沖縄・米海兵隊普天間基地「移設」でも、政権交代直後の民主党政権は「県外・国外移設」を主張していたものの、最終的には辺野古「移設」を積極的に進める立場を取っていました。このような野田政権の姿勢は、米当局から高く評価されたといわれています。
結果的に、野田前政権が党内事情から果たせなかった「対米従属」のメニューを数の力で実行し、さらなる対米従属の道に踏み込む―。
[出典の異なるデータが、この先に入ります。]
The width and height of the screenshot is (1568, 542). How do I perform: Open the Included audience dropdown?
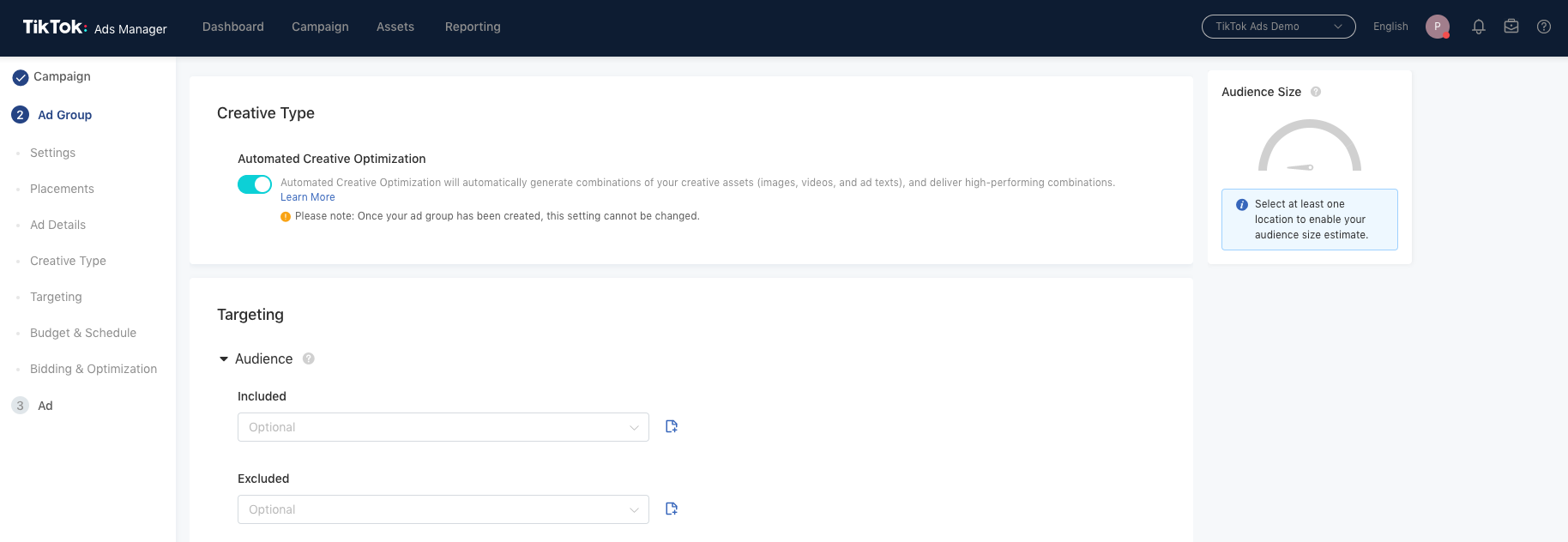pos(443,427)
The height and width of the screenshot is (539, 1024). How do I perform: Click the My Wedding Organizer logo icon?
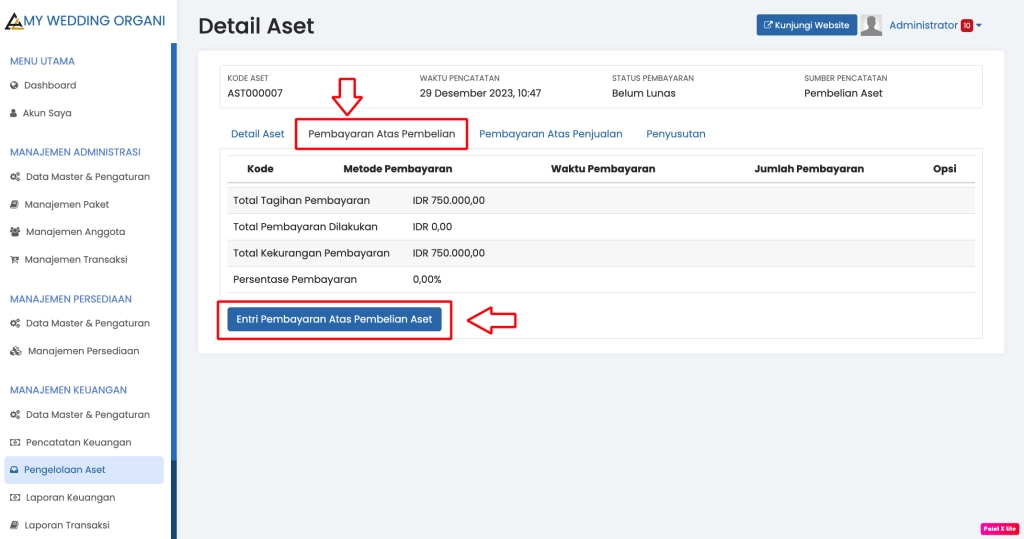14,21

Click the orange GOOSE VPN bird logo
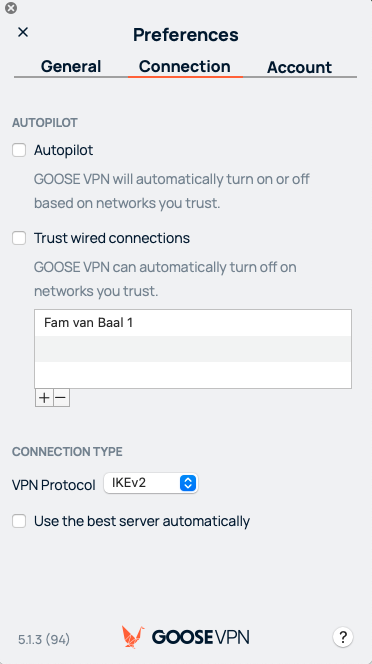pyautogui.click(x=133, y=636)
これが安倍首相の言う「日米の絆」であり、民主党との“違い”です。
しかし、この道は国内での矛盾や反発を生むものであり、日本の針路を誤ることにもなります。
首相は、米シンクタンクCSIS(戦略国際問題研究所)での講演で、出席者の質問に「強いアメリカは強い日本に、強い日本は強いアメリカにつながる。これは両国の国益だけでなく、よりよい世界につながっていく」と答えました。
市場を明け渡す
現在、米国の財政は危機的な状態にあり、前方展開している米軍の運用にも支障が出ている状態です。オバマ政権は経済成長を図るためにも、TPPなどの自由貿易協定を重視しています。
「強いアメリカ」復活のために農業や医療、保険といった国民生活全般に関わる市場を明け渡し、「オール沖縄」の声を一顧だにせず新基地建設を強行する―。それは「属国」を通り越して「亡国」につながる道です。